Amateurismo no quiere decir falta
de competitividad. Aunque pueda parecer obvio, esta es una verdad que
nos representa a todos los que participamos en este torneo, donde se
pone a rodar mucho más que una pelota de fútbol, en el que entran
en juego las más intensas pasiones humanas. Porque no es el mero
hecho de competir, de jugar para ganar, en cuyo caso el fútbol se
parecería, poco más, poco menos, a cualquier juego; se trata de un
algo misterioso que nos alimenta y recorre desde los primeros
contactos con las arterias de nuestra cultura.

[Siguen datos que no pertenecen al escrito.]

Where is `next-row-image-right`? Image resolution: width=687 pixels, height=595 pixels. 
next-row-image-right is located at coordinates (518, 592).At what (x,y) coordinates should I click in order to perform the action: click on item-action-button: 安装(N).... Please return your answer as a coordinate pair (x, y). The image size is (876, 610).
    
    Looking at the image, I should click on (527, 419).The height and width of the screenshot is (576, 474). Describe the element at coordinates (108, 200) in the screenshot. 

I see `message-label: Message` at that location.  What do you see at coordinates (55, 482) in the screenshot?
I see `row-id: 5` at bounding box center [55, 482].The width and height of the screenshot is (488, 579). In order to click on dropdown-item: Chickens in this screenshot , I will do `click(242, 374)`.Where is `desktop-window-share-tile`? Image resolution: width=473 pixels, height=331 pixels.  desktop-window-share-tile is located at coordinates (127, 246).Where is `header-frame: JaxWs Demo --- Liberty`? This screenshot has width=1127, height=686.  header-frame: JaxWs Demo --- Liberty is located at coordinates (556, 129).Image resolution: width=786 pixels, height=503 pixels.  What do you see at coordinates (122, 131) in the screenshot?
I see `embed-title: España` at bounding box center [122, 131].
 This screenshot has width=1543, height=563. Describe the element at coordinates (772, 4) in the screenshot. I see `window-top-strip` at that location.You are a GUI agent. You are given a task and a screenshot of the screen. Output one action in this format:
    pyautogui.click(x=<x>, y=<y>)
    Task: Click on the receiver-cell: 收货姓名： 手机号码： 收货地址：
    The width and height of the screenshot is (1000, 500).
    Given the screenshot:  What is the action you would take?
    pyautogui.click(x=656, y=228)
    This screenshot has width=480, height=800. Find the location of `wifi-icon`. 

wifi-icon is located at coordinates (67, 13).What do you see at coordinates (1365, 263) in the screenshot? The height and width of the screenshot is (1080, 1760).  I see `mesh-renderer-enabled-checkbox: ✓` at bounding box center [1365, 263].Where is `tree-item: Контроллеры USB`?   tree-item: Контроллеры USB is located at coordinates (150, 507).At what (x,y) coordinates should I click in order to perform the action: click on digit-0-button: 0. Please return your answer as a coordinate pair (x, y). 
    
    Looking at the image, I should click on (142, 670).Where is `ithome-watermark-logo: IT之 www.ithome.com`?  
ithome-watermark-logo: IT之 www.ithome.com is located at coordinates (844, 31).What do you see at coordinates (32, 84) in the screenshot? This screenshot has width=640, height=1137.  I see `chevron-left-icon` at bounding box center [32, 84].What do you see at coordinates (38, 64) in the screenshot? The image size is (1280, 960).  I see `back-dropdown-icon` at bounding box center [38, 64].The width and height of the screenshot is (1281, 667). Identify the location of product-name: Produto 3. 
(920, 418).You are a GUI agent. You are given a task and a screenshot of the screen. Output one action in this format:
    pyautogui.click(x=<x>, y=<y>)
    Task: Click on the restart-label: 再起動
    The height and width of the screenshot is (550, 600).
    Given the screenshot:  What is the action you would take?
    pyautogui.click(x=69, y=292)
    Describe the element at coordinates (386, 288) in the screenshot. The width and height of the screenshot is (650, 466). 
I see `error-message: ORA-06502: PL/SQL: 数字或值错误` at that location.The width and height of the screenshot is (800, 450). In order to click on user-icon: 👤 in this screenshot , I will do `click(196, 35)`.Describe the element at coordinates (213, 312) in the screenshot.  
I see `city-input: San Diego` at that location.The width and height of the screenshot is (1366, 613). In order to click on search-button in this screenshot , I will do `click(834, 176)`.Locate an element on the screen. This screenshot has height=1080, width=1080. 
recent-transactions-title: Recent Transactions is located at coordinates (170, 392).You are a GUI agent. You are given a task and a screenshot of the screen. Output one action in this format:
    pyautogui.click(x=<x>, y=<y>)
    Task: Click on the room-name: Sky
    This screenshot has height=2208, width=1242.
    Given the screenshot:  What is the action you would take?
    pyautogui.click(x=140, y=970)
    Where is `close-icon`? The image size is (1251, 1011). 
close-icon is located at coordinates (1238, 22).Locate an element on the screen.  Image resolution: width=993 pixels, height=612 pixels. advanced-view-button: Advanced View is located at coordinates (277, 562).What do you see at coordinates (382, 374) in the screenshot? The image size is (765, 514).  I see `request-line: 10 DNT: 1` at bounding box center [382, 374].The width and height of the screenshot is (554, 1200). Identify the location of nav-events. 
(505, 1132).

Lo presentimos durante los días
previos al partido, en los que no se conoce la hora ni los jugadores
con los que contará nuestro equipo, y domina la incertidumbre sobre
el árbitro y los rivales. Y cuando finalmente llega el momento de
la cita, se desata un ritual que se asemeja a los momentos previos de
un combate, donde se trata de salir a buscar la victoria a cualquier
precio. El estómago agitándose y revolviéndose de los nervios, la
adrenalina cargada antes de que el juego pase a ser efectivamente un
juego, antes de que el juez de inicio a la disputa que tienta a la
fuerza a la vez que la desprecia. De 5, de 6, de 7, de 11, en
césped, tierra, pasto sintético o arena, poco importa, la esencia
del fútbol es la misma: la tensión suprema entre la habilidad y la
fuerza, entre la creatividad y la disciplina, entre el orden y el
caos.
Cuando somos chicos damos vida a
la imagen, imposible de olvidar, de la nube de polvo desatada por un
enjambre de pequeños jugadores corriendo tras la pelota. Y es que en
la infancia este es el orden, la norma. La creatividad pasaba por la
mágica conexión entre el núcleo de ese enjambre, de ese remolino
guiado por la pelota, y quien atinaba a despegarse, corriendo en
paralelo, acaso sin intuir que cuando la esfera de cuero llegase
hasta él, sería a su vez perseguido por el enjambre; luego, mucho
tiempo después, tras comprender las ventajas de respetar las
posiciones, de conservar una estructura, la magia encuentra el camino
inverso y sobreviene de la capacidad de evadirse de esa estructura;
la despliega el habilidoso que traza un surco en la cancha
esquivando las patadas de rivales, cuya desesperación crece a medida
que fracasan en el intento de detenerlo; en el disparo violento y con
la marca encima que encuentra el ángulo evocador de un placer
brevísimo e infinito.
El fúbol es el arte de lo
inesperado, de la sorpresa, donde el arquero obtura la ilusión del
gol (en el que cada vez morimos y resucitamos) y alivia a sus
compañeros; donde se desprecia o se adora a ese ser que se
convierte en el símbolo frágil y fatal de la consecución o la
frustración de nuestro deseo, comparable a aquellos dioses
caprichosos de la Ilíada y la Odisea que modificaban el curso del
destino: el árbitro. En cada partido revivimos una guerra universal
y eterna. El fútbol profesional no es más que la versión
mercantilizada de este fluir pasional (objetivado en patadas,
insultos, gritos, peleas, y por suerte también goles) que el
amateurismo no deja de avivar incansablemente, y sin el cual no
existiría el negocio.
Madurar es reencontrar la
seriedad con que juega un niño,
escribió Nietzche. El fútbol, quizás sea una de las formas más
bellas de volver la guerra un juego, en la que como niños,
participamos con la más absoluta seriedad.